Advantages of SharePoint 2010 Service Application over SSP
In this article I am describing the advantages of Service applications in SharePoint 2010 over Shared Service provider in SharePoint 2007
In SharePoint 2010, Shared Service Providers (SSP's) are replaced by Service Applications. Services are no longer combined into a SSP. They run independently as a service application. The service application architecture is now also built into Microsoft SharePoint Foundation 2010, in contrast to the Shared Services Provider (SSP) architecture that was only part of Office SharePoint Server 2007.
A key benefit here is that all services are installed by default and there is no SSP setup.
The services architecture is extensible, allowing third-party companies to build and add services to the platform.
Services are managed directly in Central Administration (rather than a separate administration site).
Services can be monitored and managed remotely.
Services can be managed and scripted by Windows PowerShell.
Shared services communications take place over HTTP(S). Shared services do not directly access databases across farms.

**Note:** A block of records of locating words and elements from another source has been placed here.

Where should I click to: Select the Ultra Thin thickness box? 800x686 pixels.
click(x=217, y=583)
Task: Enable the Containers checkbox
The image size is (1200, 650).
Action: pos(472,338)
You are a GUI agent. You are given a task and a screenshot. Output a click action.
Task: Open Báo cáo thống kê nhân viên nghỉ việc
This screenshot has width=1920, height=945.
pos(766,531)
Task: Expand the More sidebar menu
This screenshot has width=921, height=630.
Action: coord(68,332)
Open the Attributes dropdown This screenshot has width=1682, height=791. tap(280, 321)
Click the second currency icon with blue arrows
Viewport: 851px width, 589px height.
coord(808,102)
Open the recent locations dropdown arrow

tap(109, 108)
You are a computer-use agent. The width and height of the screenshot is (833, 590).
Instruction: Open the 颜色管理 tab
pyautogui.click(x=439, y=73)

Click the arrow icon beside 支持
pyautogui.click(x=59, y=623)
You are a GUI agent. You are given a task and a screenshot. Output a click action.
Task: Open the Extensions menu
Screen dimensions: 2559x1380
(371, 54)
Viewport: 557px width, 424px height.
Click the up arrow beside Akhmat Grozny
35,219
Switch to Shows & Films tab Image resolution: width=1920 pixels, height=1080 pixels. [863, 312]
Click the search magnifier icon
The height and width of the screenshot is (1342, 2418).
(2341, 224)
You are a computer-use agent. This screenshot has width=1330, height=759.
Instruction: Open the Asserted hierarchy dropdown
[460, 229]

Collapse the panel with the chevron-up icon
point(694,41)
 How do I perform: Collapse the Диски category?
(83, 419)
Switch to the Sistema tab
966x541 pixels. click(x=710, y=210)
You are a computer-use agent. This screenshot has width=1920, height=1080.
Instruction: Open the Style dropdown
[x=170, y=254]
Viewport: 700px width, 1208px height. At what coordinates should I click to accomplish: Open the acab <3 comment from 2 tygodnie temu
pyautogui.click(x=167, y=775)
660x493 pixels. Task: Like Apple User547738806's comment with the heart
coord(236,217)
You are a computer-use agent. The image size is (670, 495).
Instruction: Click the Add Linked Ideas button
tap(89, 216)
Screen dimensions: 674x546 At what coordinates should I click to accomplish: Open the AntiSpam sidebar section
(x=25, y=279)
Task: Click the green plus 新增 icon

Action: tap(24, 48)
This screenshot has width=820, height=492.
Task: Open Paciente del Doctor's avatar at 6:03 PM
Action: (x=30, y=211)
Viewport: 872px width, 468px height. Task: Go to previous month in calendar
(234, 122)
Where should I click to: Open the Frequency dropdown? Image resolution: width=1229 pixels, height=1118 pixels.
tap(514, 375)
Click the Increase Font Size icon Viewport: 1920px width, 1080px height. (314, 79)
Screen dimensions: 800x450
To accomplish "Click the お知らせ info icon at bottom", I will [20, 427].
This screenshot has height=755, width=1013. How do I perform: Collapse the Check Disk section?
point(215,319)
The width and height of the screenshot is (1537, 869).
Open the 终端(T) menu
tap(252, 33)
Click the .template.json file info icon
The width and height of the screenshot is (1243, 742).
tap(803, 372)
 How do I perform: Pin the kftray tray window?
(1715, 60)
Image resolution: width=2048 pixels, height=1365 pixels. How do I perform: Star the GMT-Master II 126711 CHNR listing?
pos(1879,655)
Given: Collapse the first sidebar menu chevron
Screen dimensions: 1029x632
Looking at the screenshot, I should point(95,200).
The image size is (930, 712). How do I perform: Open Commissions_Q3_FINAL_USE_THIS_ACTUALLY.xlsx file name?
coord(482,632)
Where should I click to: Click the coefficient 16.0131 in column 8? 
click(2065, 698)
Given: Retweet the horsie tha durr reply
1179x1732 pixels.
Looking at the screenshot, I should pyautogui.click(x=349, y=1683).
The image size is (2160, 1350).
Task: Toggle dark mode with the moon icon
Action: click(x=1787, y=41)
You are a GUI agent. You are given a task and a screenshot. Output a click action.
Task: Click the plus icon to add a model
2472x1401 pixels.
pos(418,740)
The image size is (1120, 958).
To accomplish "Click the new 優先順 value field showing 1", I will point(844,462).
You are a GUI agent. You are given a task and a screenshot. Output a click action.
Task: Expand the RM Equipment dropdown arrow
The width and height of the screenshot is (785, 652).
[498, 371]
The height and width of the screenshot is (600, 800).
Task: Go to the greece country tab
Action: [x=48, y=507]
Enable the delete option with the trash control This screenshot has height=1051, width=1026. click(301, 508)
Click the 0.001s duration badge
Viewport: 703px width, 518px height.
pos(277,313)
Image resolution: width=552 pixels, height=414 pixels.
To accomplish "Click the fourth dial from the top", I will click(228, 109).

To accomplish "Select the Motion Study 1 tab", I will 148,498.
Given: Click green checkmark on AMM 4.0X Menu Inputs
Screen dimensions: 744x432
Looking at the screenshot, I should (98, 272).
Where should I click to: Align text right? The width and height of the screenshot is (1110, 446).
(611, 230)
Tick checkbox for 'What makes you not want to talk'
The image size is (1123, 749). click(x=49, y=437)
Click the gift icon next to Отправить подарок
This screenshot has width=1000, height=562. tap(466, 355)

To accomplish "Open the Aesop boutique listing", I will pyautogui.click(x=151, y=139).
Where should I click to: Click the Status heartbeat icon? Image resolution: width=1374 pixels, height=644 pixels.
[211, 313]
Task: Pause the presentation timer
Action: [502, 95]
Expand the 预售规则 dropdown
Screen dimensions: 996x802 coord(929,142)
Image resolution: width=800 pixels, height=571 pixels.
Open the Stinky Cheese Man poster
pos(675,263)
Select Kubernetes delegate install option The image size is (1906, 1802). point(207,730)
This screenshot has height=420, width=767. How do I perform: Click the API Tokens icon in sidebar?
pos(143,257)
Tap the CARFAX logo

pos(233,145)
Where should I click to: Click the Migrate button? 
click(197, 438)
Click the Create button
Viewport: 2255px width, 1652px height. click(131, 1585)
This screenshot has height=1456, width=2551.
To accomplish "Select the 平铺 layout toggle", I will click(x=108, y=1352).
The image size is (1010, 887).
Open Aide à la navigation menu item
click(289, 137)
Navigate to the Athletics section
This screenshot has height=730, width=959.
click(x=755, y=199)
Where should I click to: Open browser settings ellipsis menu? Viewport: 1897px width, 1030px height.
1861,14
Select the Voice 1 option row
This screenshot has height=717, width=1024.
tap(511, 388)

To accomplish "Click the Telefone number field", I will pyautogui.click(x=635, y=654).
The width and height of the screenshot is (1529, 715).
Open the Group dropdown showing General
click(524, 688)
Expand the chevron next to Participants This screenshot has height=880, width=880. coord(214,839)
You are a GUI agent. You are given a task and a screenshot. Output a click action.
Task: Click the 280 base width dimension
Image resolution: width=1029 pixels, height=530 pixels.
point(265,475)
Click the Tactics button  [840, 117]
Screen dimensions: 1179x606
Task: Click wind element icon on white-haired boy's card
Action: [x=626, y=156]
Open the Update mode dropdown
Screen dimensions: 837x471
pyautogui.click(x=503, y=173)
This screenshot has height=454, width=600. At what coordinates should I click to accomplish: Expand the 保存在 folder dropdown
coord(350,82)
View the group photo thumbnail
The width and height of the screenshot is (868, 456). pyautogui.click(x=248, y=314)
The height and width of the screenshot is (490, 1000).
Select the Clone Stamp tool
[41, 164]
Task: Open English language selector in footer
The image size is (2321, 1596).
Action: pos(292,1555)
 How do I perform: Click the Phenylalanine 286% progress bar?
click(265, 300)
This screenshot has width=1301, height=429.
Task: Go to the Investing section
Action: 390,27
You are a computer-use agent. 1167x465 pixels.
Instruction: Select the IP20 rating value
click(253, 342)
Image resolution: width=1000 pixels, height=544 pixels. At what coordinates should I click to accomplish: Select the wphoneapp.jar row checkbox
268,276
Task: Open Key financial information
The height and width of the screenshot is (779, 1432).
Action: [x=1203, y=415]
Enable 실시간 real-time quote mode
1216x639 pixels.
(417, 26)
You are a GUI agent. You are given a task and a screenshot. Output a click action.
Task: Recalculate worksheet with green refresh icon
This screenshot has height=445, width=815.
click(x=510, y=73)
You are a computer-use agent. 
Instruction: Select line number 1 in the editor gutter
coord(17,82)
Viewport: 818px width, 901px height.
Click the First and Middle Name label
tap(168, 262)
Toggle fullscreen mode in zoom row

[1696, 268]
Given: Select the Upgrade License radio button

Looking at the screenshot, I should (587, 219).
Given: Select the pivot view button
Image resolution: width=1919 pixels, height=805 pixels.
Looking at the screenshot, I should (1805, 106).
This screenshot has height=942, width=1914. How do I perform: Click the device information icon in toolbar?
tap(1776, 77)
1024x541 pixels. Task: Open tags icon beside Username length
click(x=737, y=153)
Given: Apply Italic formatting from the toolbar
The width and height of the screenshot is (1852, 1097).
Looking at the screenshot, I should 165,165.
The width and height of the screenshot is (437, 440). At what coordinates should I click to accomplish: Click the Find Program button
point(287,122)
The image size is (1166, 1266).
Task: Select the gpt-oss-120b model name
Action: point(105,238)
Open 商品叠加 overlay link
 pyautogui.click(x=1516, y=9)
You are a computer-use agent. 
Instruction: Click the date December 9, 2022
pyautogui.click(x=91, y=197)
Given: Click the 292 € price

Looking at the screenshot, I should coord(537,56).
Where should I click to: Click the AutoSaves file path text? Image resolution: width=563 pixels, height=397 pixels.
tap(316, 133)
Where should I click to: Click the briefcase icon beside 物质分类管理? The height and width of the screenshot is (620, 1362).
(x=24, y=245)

Most new services are built on the Windows Communications Framework. They have optimization built into their protocol, using binary streams instead of XML for data transfer. Test results show improvements in network throughput with this change.
Advantages of Service Applications over SSP
The key limitation of the SSP architecture was that it was configured by using a set of services, and all web applications associated with the SSP bore the overhead of all the services even if they weren't being used. To change the service configuration for a particular Web application, a new SSP would have to be created.
The service application architecture on the other hand, allows a set of services to be associated with a given Web application and a different set of services to be associated with another Web application. Also, the same service application can be configured differently in different Web applications; therefore, Web sites can be configured to use only the services that are needed, rather than the entire bank of services.
One major advantage to this new architecture is the flexibility in scaling service applications up and out. Another advantage is that service application to other farms. To do this you simply install the service application's proxy in the other farm and point it to a specific URI provided by Central Administration when you publish the service application. This enables enterprises to have dedicated service farms that can be specially configured based on the services that are provided. They could then share these service offerings with other SharePoint farms in the enterprise or with customer farms.